Task 1:
Please update the listing between the lines holding "Viewport: 1456px width, 818px" and "pos(69,467)", inclusive, swapping "eye icon" for "visibility icon" and changing nothing else. Return only those lines.

--- begin Document extract ---

Note: The following blog entry contains SPOILERS to “Star Wars #8
In “Star Wars” #8 we finally get more than just a handful of panels dealing with the subplot of Han Solo on the run from Boba Fett and Bossk. The chase began in issue #2 and we’ve been building to a hopeful conflict – which writer Brian Wood delivers in this action packed issue.
While Luke Skywalker and Wedge sneak aboard a Star Destroyer, the real action takes place on Coruscant. We are treated to a massive dogfight, that highlights the cunning evasive skills of Chewbacca and Han Solo – as well as showcases the hunting skills of Boba Fett.
When we last left Han Solo and Chewbacca, they had hired garbage-barge pilot, Perla, to aid them in an escape from bounty hunters Boba Fett and Bossk, who tracked them to Coruscant. The smugglers are forced to split up as Slave I engages them – navigating the Falcon as Han Solo and Perla remain aboard the barge.
The tactic worked, as Boba Fett hadn’t planned on a firefight above the Imperial Center. With Chewbacca’s counterattacks on the Slave I, Fett is forced to allow the Garbage-barge to gain distance – the risk of killing Solo in the dogfight is too high, and he attends to capture him alive to collect on the dual bounty, one from the Hutt Cartel and the other the Empire.

--- end Document extract ---

Task 2:
Shorten the paragraph in the Star Wars #8 blog entry that begins "When we last left Han Solo and Chewbacca," keeping its main facts.

--- begin Data provided ---

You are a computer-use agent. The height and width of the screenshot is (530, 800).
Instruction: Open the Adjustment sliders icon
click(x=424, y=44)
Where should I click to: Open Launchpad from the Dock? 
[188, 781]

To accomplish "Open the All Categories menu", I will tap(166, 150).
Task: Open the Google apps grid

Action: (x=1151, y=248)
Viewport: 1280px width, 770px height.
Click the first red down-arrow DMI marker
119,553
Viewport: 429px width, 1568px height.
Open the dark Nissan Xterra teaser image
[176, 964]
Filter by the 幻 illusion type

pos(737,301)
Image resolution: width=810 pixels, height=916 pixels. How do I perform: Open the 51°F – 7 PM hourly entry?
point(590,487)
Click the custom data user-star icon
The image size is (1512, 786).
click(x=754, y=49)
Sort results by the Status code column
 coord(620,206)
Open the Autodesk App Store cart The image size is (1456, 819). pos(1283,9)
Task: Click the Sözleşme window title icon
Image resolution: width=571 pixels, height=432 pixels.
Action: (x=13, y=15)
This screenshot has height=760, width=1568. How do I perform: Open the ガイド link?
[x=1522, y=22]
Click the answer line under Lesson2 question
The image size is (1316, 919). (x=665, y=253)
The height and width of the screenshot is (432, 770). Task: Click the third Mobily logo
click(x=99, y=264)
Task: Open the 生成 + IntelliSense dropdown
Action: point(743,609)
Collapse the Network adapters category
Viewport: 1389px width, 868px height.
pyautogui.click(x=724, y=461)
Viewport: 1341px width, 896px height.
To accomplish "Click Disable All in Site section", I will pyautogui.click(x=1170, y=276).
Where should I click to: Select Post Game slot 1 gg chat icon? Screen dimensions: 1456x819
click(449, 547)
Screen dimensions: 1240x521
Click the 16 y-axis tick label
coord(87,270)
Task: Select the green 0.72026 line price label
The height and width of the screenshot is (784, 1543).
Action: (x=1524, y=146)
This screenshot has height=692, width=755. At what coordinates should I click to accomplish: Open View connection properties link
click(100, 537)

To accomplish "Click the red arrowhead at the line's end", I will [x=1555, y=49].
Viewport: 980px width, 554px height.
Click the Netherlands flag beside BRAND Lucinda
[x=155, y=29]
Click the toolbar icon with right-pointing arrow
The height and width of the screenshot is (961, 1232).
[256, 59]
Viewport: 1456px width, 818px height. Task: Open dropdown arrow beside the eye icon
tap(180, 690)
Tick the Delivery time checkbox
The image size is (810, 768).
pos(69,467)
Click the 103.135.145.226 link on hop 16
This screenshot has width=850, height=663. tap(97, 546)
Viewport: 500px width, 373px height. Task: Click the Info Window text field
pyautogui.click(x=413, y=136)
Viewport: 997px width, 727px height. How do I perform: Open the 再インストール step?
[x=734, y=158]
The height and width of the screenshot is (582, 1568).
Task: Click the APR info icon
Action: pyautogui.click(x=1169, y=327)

--- end Data provided ---

Task result 1:
Viewport: 1456px width, 818px height. Task: Open dropdown arrow beside the visibility icon
tap(180, 690)
Tick the Delivery time checkbox
The image size is (810, 768).
pos(69,467)

Task result 2:
Han Solo and Chewbacca had hired garbage-barge pilot Perla to help them escape bounty hunters Boba Fett and Bossk, who tracked them to Coruscant. When Slave I engages them, the smugglers split up: Chewbacca navigates the Falcon while Han Solo and Perla stay aboard the barge.